If a line below contains "agent", count it. Report the final total and nothing more.

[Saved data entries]
........
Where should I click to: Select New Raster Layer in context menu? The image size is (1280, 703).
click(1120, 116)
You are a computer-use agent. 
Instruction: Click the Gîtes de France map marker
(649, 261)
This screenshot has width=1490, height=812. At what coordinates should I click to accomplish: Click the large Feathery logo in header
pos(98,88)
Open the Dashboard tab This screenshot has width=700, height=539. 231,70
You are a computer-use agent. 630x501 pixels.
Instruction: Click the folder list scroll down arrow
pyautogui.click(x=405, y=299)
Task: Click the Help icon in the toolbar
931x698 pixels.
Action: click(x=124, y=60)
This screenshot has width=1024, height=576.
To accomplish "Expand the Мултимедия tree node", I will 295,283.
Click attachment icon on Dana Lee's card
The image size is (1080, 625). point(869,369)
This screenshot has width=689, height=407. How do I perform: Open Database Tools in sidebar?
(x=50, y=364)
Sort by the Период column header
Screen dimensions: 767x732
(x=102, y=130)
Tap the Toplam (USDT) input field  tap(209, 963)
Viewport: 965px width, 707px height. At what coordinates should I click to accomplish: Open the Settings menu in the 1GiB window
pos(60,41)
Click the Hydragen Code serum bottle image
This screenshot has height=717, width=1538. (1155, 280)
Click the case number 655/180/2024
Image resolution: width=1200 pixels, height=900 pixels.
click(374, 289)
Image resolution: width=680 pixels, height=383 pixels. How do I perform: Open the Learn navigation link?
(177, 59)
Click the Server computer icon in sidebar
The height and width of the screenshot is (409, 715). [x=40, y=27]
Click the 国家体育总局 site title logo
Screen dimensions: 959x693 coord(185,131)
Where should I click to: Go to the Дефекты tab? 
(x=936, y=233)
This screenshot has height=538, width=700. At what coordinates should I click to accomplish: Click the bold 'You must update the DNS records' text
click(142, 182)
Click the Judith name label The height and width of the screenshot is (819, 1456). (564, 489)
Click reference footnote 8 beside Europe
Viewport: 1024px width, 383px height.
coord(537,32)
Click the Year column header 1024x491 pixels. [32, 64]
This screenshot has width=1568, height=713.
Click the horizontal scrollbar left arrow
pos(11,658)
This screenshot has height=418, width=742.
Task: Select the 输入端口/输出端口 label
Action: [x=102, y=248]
........
Task answer - 2